'''
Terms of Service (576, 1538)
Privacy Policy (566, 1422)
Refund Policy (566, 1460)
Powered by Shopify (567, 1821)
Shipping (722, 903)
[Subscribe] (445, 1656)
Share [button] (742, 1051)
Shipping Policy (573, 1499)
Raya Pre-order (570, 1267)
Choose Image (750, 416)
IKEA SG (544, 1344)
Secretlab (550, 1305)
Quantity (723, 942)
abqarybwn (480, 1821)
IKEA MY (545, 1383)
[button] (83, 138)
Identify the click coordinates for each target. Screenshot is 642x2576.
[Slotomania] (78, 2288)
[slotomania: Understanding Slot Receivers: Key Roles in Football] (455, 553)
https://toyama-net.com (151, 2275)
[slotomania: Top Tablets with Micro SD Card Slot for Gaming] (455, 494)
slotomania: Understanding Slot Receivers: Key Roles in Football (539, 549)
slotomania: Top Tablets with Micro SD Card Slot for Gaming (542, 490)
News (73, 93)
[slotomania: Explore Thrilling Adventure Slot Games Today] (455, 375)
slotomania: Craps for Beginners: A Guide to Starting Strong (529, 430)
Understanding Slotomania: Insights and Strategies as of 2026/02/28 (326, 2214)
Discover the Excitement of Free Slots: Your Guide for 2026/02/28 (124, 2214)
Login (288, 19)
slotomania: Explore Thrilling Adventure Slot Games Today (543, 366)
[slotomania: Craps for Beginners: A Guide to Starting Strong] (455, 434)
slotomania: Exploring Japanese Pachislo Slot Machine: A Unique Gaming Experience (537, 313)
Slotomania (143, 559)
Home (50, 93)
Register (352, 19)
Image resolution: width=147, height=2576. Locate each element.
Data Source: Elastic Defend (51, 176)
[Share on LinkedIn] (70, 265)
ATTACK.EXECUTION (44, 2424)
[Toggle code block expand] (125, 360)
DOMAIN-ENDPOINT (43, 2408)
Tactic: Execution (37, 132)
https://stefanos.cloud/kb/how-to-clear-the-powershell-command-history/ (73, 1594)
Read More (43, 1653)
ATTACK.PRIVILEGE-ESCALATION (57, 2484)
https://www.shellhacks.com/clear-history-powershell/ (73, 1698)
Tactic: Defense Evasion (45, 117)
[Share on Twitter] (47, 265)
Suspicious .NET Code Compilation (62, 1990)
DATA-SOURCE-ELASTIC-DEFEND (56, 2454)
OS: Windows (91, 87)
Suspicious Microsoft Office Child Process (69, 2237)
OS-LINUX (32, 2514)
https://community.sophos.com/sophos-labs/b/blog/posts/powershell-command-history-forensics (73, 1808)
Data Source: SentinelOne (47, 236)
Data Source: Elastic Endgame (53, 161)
'''
After reading the records above, transcribe them verbatim.

Terms of Service (576, 1538)
Privacy Policy (566, 1422)
Refund Policy (566, 1460)
Powered by Shopify (567, 1821)
Shipping (722, 903)
[Subscribe] (445, 1656)
Share [button] (742, 1051)
Shipping Policy (573, 1499)
Raya Pre-order (570, 1267)
Choose Image (750, 416)
IKEA SG (544, 1344)
Secretlab (550, 1305)
Quantity (723, 942)
abqarybwn (480, 1821)
IKEA MY (545, 1383)
[button] (83, 138)
Identify the click coordinates for each target. Screenshot is 642x2576.
[Slotomania] (78, 2288)
[slotomania: Understanding Slot Receivers: Key Roles in Football] (455, 553)
https://toyama-net.com (151, 2275)
[slotomania: Top Tablets with Micro SD Card Slot for Gaming] (455, 494)
slotomania: Understanding Slot Receivers: Key Roles in Football (539, 549)
slotomania: Top Tablets with Micro SD Card Slot for Gaming (542, 490)
News (73, 93)
[slotomania: Explore Thrilling Adventure Slot Games Today] (455, 375)
slotomania: Craps for Beginners: A Guide to Starting Strong (529, 430)
Understanding Slotomania: Insights and Strategies as of 2026/02/28 (326, 2214)
Discover the Excitement of Free Slots: Your Guide for 2026/02/28 (124, 2214)
Login (288, 19)
slotomania: Explore Thrilling Adventure Slot Games Today (543, 366)
[slotomania: Craps for Beginners: A Guide to Starting Strong] (455, 434)
slotomania: Exploring Japanese Pachislo Slot Machine: A Unique Gaming Experience (537, 313)
Slotomania (143, 559)
Home (50, 93)
Register (352, 19)
Image resolution: width=147, height=2576. Locate each element.
Data Source: Elastic Defend (51, 176)
[Share on LinkedIn] (70, 265)
ATTACK.EXECUTION (44, 2424)
[Toggle code block expand] (125, 360)
DOMAIN-ENDPOINT (43, 2408)
Tactic: Execution (37, 132)
https://stefanos.cloud/kb/how-to-clear-the-powershell-command-history/ (73, 1594)
Read More (43, 1653)
ATTACK.PRIVILEGE-ESCALATION (57, 2484)
https://www.shellhacks.com/clear-history-powershell/ (73, 1698)
Tactic: Defense Evasion (45, 117)
[Share on Twitter] (47, 265)
Suspicious .NET Code Compilation (62, 1990)
DATA-SOURCE-ELASTIC-DEFEND (56, 2454)
OS: Windows (91, 87)
Suspicious Microsoft Office Child Process (69, 2237)
OS-LINUX (32, 2514)
https://community.sophos.com/sophos-labs/b/blog/posts/powershell-command-history-forensics (73, 1808)
Data Source: SentinelOne (47, 236)
Data Source: Elastic Endgame (53, 161)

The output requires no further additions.